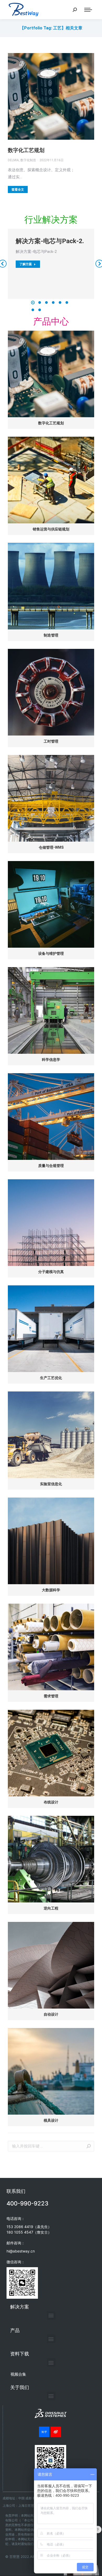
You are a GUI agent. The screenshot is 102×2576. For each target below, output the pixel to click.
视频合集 (18, 2374)
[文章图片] (51, 374)
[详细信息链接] (51, 96)
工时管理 (51, 741)
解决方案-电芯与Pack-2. (50, 241)
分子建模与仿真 (51, 1272)
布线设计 (51, 1802)
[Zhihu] (44, 2432)
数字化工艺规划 (26, 150)
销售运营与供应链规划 (51, 529)
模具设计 (51, 2120)
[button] (33, 302)
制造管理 (51, 635)
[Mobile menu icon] (88, 9)
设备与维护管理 (51, 953)
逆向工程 (51, 1908)
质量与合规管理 (51, 1166)
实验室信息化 (51, 1484)
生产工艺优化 (51, 1378)
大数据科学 (51, 1590)
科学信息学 (51, 1059)
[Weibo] (55, 2432)
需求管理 (51, 1696)
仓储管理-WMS (51, 847)
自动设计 (51, 2014)
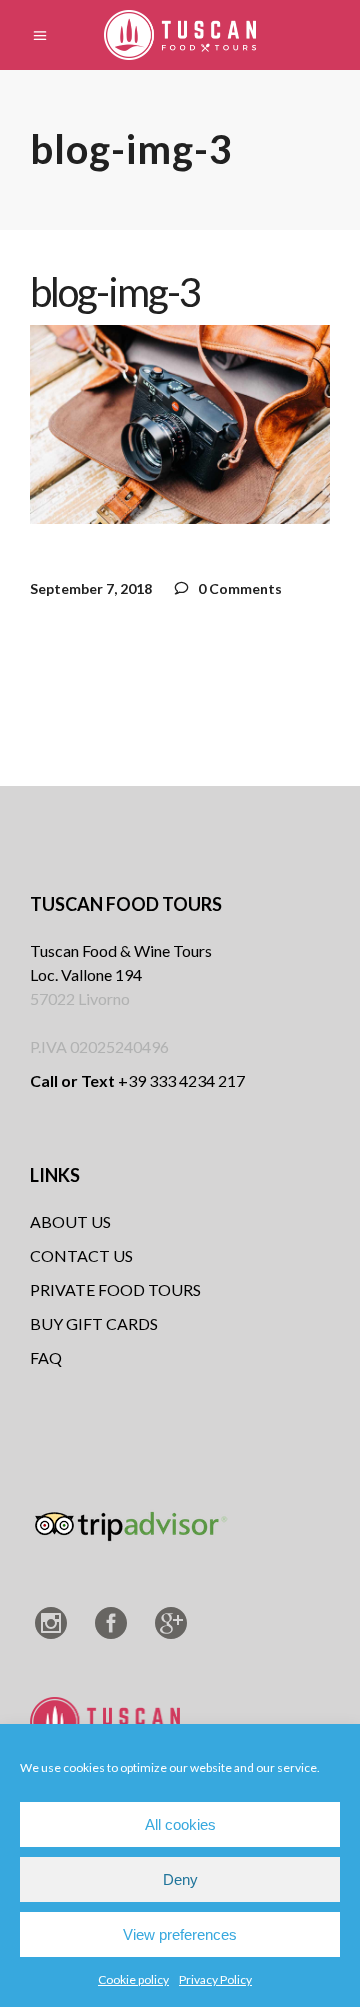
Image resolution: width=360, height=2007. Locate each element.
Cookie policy (133, 1979)
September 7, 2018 (91, 588)
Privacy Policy (215, 1979)
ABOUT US (70, 1221)
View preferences (180, 1934)
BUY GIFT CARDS (94, 1323)
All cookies (180, 1824)
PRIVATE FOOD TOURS (115, 1289)
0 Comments (238, 588)
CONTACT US (81, 1255)
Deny (180, 1879)
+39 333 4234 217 (137, 1080)
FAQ (46, 1357)
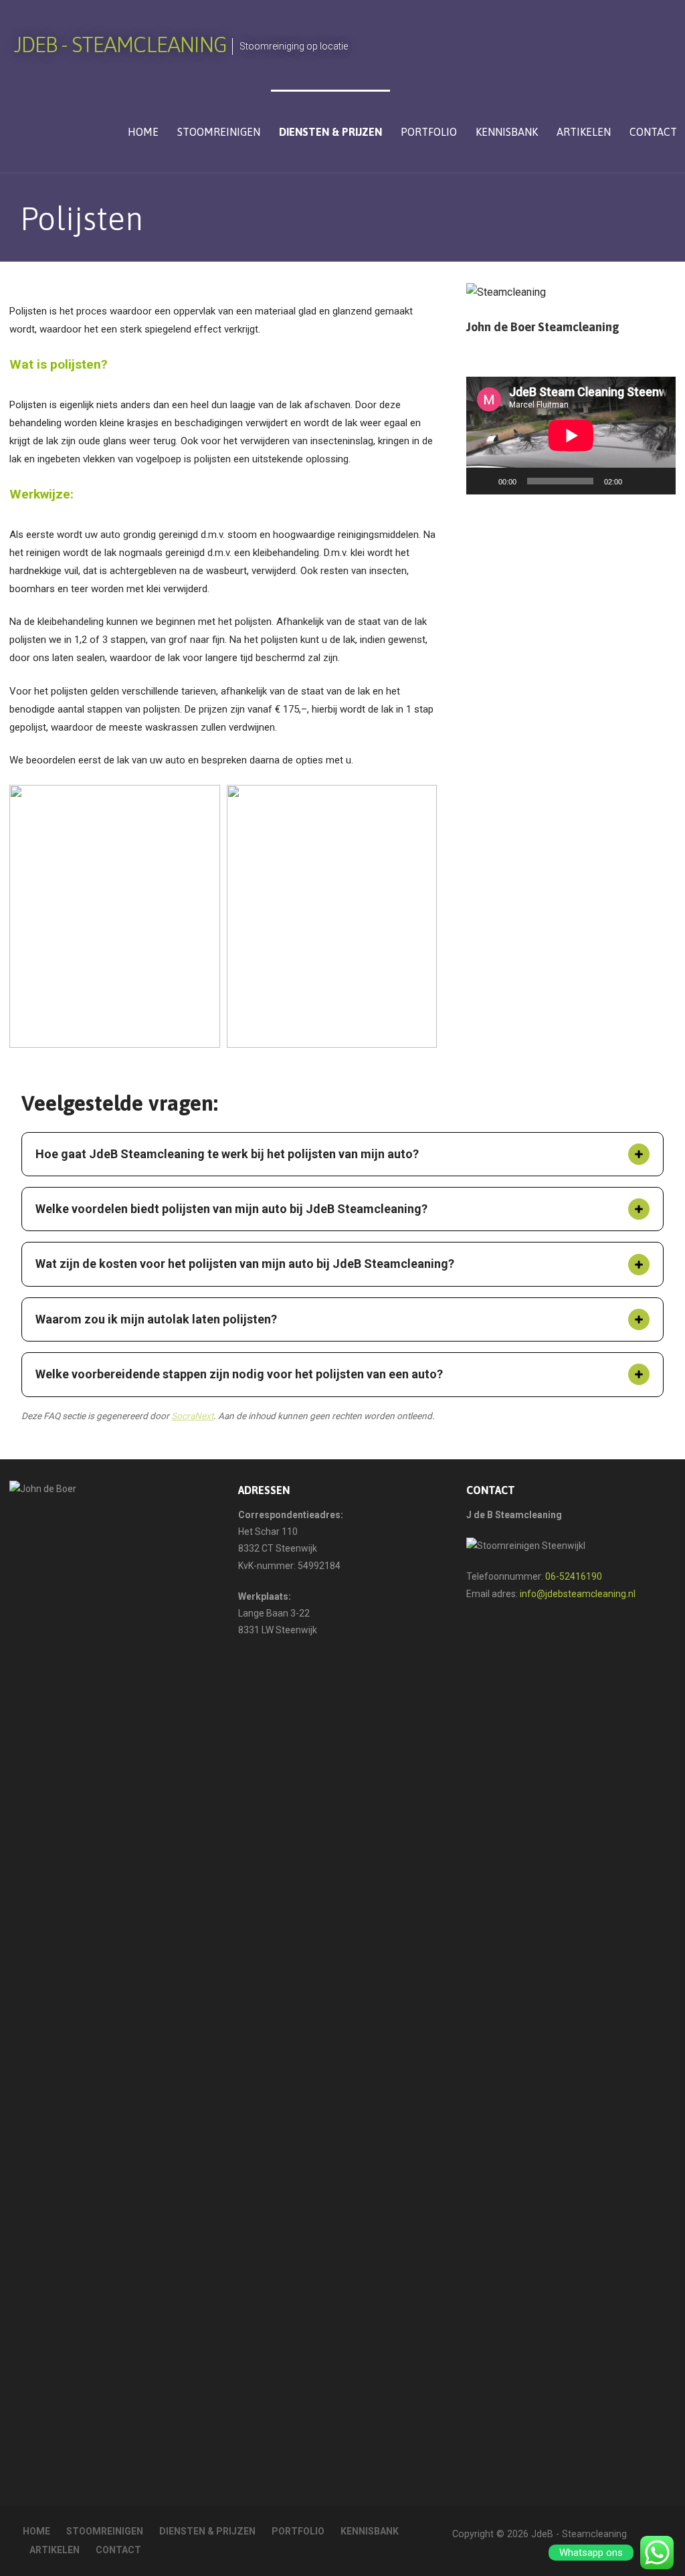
· · · · ·
Please give the number of lines above in which the word "each" appears, without any other text.

2